I will see her tonight.

Betcha, by golly, wow.

Seven months ago, I said my final goodbyes to the female hurricane I know as Drama McHourglass. On a fluffy bed high above some city we performed the old rituals of seduction and resistance then dressed and shared a chaste embrace beyond the bedroom’s sliding doors. She had given me the choice: choose her and forsake all others, or let her go forever. My pragmatic mind chose the latter and I felt like Michael Henchard making his will as I whispered it to her among a iceberg field of big pillows strewn across the bed. To this, I put my name. Now be free.

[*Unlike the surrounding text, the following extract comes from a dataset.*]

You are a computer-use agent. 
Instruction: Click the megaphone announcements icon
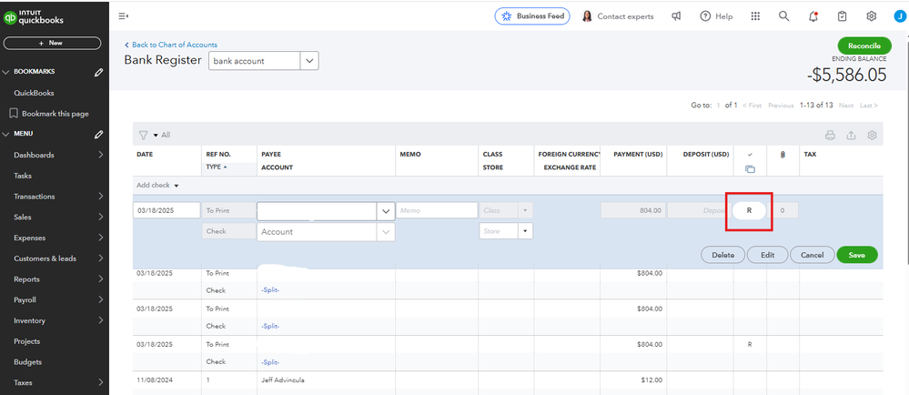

Free she was. Free to date a remarkably handsome and significantly younger man in my absence, according to Facebook. They made quite the couple. In due deference to the aging-hipster reality distortion field surrounding their shared home of Franklin, TN, he painted and “made art” in a style best described in the old “original and good” damnation: the original parts were not good, the good parts were not original. I tracked the progress of his latest opening on his website, read his heartfelt but spasmodically misspelled professions of gratitude to Drama for rescuing his life as an artist and human being, and vividly imagined using a dull butter knife to skin his face in the most leisurely fashion imaginable. She called me regularly, usually at the worst possible times, saying things like “You destroyed my ability to love. I had to… degrade myself with him, to claim my body back for myself. From you.”

“What,” I sputtered, choking on my morning bagel, “do you mean by that?”

“You know what I mean by that,” she replied.

“No, I don’t. Take the two dolls and show the court what the bad man did to you.”

“More than you’ll ever do to me again.” The perils of dating intelligent women. They understand how to reach into your heart and squeeze each ventricle individually.

“I love you,” came my involuntary and desperate response.

“But not enough,” she replied, “to choose me.” I wanted to die. At least, I consoled myself, you’ll never have to see her again.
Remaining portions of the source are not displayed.